4
votes

I write quite a bit of code in 64-bit x86_64 assembly language, and I am about to begin another large function library to provide all conventional bitwise, shift, logical, arithmetic, math operators and functions for s0128, s0256, s0512, s1024 signed integer types and f0128, f0256, f0512, f1024 floating-point types.

I have AMD FX-8150 (bulldozer) CPUs in both my computers (ubuntu64 and win7-64). After reviewing the operations my code needs to perform, I find a great number of recent bit manipulation instructions will be extremely helpful.

However, when I read various documents, including the official AMD documents on their website, I find endless contradictions about whether certain instructions and instruction sets are supported by bulldozer CPUs (FX-8150) and/or piledriver (FX-8350). The confusion is especially common with regard to the various recent bit manipulation instructions and instruction sets, and the FMA3 and FMA4 instruction sets.

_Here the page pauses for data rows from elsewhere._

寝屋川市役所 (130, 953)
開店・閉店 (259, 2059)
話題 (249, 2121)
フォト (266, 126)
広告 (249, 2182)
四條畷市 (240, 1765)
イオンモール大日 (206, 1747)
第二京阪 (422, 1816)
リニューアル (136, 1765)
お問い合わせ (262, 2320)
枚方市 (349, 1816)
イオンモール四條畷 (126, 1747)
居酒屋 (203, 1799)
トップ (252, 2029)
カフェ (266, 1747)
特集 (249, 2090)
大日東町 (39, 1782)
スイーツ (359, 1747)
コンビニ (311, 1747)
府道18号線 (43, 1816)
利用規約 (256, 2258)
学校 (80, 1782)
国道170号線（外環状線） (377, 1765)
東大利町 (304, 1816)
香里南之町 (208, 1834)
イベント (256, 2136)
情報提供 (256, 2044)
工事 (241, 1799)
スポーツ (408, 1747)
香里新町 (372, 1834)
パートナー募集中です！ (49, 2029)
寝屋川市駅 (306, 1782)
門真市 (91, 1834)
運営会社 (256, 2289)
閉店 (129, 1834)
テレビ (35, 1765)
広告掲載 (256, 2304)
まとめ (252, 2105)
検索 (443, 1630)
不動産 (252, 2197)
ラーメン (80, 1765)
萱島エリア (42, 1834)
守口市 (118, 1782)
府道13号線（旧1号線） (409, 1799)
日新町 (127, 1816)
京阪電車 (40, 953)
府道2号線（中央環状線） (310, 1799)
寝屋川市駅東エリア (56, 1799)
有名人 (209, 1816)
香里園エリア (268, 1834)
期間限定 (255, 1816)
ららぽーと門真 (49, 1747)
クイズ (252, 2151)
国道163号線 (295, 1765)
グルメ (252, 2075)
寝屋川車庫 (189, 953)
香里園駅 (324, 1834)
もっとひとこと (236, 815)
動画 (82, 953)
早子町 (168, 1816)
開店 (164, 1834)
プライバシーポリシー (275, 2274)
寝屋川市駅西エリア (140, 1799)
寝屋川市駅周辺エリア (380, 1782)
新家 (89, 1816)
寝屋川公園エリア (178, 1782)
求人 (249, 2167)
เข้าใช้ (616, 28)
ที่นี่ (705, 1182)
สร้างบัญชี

I know some of the AMD documents are wrong, because I've been programming with FMA3 and FMA4 instructions on my FX-8150 and they work just fine, while the AMD document comparing bulldozer and piledriver contradict this.

Given that ALL sources of documentation I can find appear to be wrong to some degree about this issue, does anyone out there know which instructions and/or instruction sets work on piledriver (FX-8350) but not bulldozer (FX-8150)?

Since my problem is the validity of documentation out there, please don't just point me at some document unless you know for sure it is correct. The best answers would come from programmers who have tested these instructions and instruction sets on their bulldozer [and piledriver] CPUs.

1
"because I've been programming with FMA3 and FMA4 instructions on my FX-8150 and they work just fine" - I doubt it. Are you sure you are using FMA3 on Bulldozer? Bulldozer does not have FMA3.Mysticial
About FMA3. Well, I remember programming with them, but when I realized FMA4 were available, I switched over. The FMA4 instructions are a lot more efficient for my purposes, because I didn't have to write over any operand. Plus, they're about 1000x easier to understand when programming. I'll go find a place where an FMA3 should work and see what happens.honestann
@Mystical: Oh, by the way, tell me what you see on page 2 of the following AMD document: developer.amd.com/wordpress/media/2012/10/…honestann
First discovery. Well, I guess my memory is indeed defective. When I tried to execute an FMA3 instruction, that generated a SIGILL (illegal instruction), while FMA4 instructions work fine (and indeed, I have dozens of FMA4 instructions in my code). Of course if you look at the AMD document I gave a link to above, it claims the bulldozer CAN execute FMA3 instructions (wrong), but CANNOT execute FMA4 instructions (wrong). Now onto bit-oriented instructions.honestann
Next discovery. The newer bit instructions don't work in my bulldozer (FX-8150). After laborious checks of the various CPUID bits, they seem mostly accurate (but a royal pain to understand). One strange one is a FMA bit (that contains false in my bulldozer FX-8150) while it does execute FMA4 but not FMA3 instructions. But I did find another FMA bit in the second set (with the 0x80000000 prefix) that's set to 1. Overall, CPUID does seem fairly reliable, while the documentation for bulldozer out there in the world is massively inconsistent and largely wrong.honestann

1 Answers

2
votes

As you have already figured, the official AMD release document (page 2) is indeed misleading. Specifically, the first line in this table is wrong: supported instructions (wrong)

Bulldozer supports FMA4, but not FMA3.

For completeness, the Piledriver instructions not present in Bulldozer are BMI, TBM, F16C (previously named CVT16) and FMA3 (2).

These should provide confirmation about FMA3 not being present in Bulldozer. But in addition, you can trust the GCC Manual. Architectures are named bdver1 and bdver2 for Bulldozer and Piledriver respectively.

Even more, you can trust the cpuid return value. For convenience I am reproducing screenshots here for Zambezi and Vishera (the desktop parts):

Zambezi and Vishera cores (screenshots from Aida64) Source: CPUID Dump List

Note that cpuid uses simply fma to designate both the FMA3 and FMA4 support. GCC follows the same semantics. From the Wikipedia link you can deduce that this is because the FMA4 variant was actually implemented before FMA3 (so the previously defined fma4 identifier couldn't simply be dropped or it would break existing applications).